Problem description: Restate the full set of records exactly, without adding or dropping a word.

Source material:
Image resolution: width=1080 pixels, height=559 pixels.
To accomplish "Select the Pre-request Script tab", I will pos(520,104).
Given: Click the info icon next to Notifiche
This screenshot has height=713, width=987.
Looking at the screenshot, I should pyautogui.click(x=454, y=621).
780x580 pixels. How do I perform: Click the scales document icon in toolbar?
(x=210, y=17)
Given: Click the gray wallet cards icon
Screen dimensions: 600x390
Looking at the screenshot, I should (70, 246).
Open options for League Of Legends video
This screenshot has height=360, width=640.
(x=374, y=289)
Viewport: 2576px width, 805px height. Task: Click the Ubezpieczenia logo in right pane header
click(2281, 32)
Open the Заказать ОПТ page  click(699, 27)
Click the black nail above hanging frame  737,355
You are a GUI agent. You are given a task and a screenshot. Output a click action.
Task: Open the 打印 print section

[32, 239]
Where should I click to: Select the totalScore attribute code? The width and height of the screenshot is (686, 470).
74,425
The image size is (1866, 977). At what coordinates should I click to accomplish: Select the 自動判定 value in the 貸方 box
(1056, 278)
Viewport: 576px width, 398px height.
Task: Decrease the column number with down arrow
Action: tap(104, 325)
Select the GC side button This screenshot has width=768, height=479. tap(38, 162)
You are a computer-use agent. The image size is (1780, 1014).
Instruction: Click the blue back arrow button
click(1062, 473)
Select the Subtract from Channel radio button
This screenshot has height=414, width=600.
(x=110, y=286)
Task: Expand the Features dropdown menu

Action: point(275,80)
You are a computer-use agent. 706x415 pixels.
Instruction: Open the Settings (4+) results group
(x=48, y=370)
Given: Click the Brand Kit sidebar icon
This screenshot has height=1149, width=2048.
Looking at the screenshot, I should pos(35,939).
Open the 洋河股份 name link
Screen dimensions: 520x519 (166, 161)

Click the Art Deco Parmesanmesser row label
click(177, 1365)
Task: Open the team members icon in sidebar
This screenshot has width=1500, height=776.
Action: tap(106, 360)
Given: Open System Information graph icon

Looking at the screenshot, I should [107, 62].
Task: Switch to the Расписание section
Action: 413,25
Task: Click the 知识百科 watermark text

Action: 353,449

Written answer:
Image resolution: width=1080 pixels, height=559 pixels.
To accomplish "Select the Pre-request Script tab", I will pos(520,104).
Given: Click the info icon next to Notifiche
This screenshot has height=713, width=987.
Looking at the screenshot, I should pyautogui.click(x=454, y=621).
780x580 pixels. How do I perform: Click the scales document icon in toolbar?
(x=210, y=17)
Given: Click the gray wallet cards icon
Screen dimensions: 600x390
Looking at the screenshot, I should (70, 246).
Open options for League Of Legends video
This screenshot has height=360, width=640.
(x=374, y=289)
Viewport: 2576px width, 805px height. Task: Click the Ubezpieczenia logo in right pane header
click(2281, 32)
Open the Заказать ОПТ page  click(699, 27)
Click the black nail above hanging frame  737,355
You are a GUI agent. You are given a task and a screenshot. Output a click action.
Task: Open the 打印 print section

[32, 239]
Where should I click to: Select the totalScore attribute code? The width and height of the screenshot is (686, 470).
74,425
The image size is (1866, 977). At what coordinates should I click to accomplish: Select the 自動判定 value in the 貸方 box
(1056, 278)
Viewport: 576px width, 398px height.
Task: Decrease the column number with down arrow
Action: tap(104, 325)
Select the GC side button This screenshot has width=768, height=479. tap(38, 162)
You are a computer-use agent. The image size is (1780, 1014).
Instruction: Click the blue back arrow button
click(1062, 473)
Select the Subtract from Channel radio button
This screenshot has height=414, width=600.
(x=110, y=286)
Task: Expand the Features dropdown menu

Action: point(275,80)
You are a computer-use agent. 706x415 pixels.
Instruction: Open the Settings (4+) results group
(x=48, y=370)
Given: Click the Brand Kit sidebar icon
This screenshot has height=1149, width=2048.
Looking at the screenshot, I should pos(35,939).
Open the 洋河股份 name link
Screen dimensions: 520x519 (166, 161)

Click the Art Deco Parmesanmesser row label
click(177, 1365)
Task: Open the team members icon in sidebar
This screenshot has width=1500, height=776.
Action: tap(106, 360)
Given: Open System Information graph icon

Looking at the screenshot, I should [107, 62].
Task: Switch to the Расписание section
Action: 413,25
Task: Click the 知识百科 watermark text

Action: 353,449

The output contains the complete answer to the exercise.